Over the last month the northern part of our country has been inundated: literally. Some unfortunate folk in the Lake District and Yorkshire have been flooded repeatedly; unimaginable devastation of lives and livelihoods which has left them reeling, as the rain continues to fall across the land. This week Scotland is awash, and as I write this, rivers to the north and south of us are threatening to over-top their banks. Even here, in our little coastal corner of Northumberland, near Bamburgh, where the rain is never that bad, it is pouring as I write, down on to the cold, wet garden where the sparrows huddle for shelter. All over the Christmas period, thousands of people have been walking on water, their consciousness subsumed within this powerful and symbolic element. As someone famous once said:
Where is there an end of it, the soundless wailing . . .
Where is there an end to the drifting wreckage . . .
There is no end of it, the voiceless wailing . . .
To the movement of pain that is painless and motionless,
To the drift of the sea and the drifting wreckage.
Though the forecast shows the rain will soon move over our little patch, these last few days we’ve had to forgo our morning run: the wind has simply been too strong, too relentless to contend with and the murk too persistent. Sea foam, thick, deep and extensive, has coated the beach and flown in our faces, causing Nico to jump out of its way. Huge tree-trunks have beached themselves as the giant waves receded, seal pups have died of exhaustion and been dragged back to the depths under cover of darkness.

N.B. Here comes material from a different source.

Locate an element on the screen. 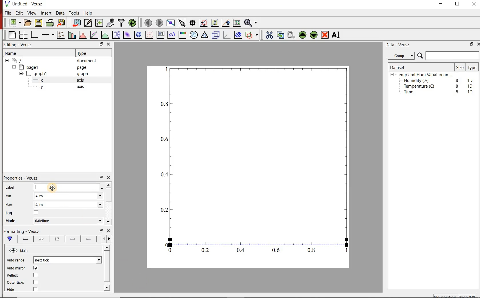  Edit and enter new datasets is located at coordinates (88, 23).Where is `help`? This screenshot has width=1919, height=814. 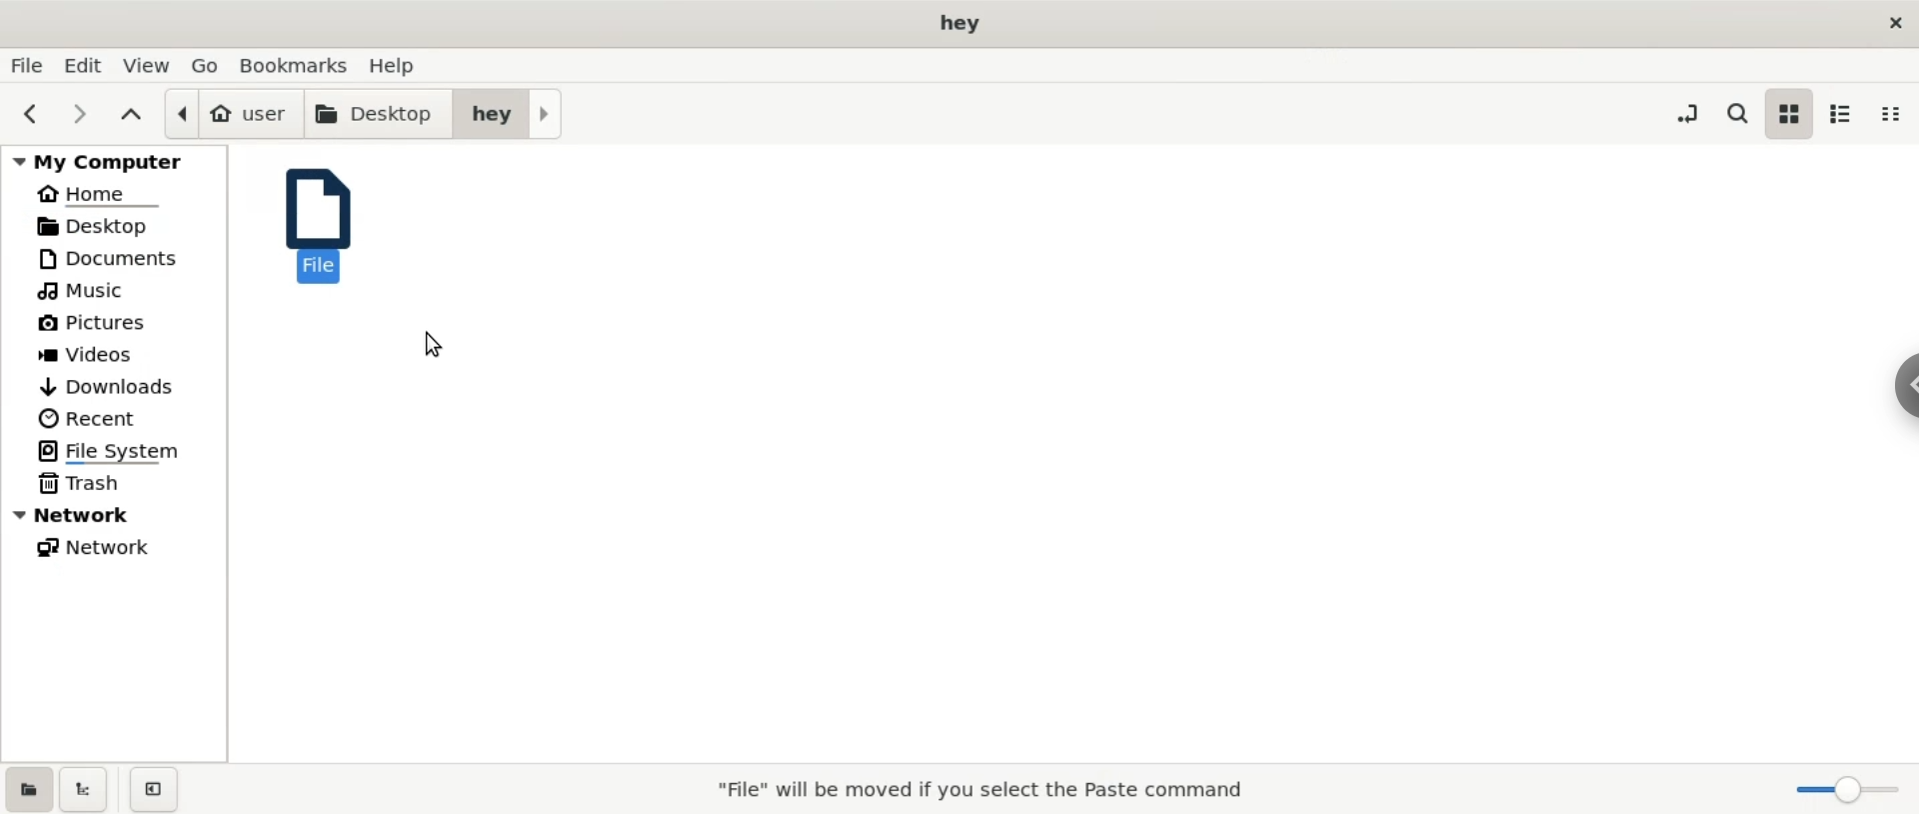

Across huge stretches of the smooth, shiny sand, the froth extended, making us feel as though we were walking on water.
Tomorrow the Greek Orthodox Church celebrates Epiphany, which is not – as it has become in the western tradition – the coming of the Three Kings , but the coming of the Holy Spirit on the occasion when Jesus was baptised by John the Forerunner in the waters of the River Jordan. Tomorrow, throughout the world, Greek Orthodox communities will follow the priest to bless their nearest river or stream. For some, they won’t have to move very far. While others across the world watch their cattle and crops die and their forests and houses burn, because of drought, longing for the waters to fall, we long for everything to be in balance again.The waters of life – giving and taking – transforming everything.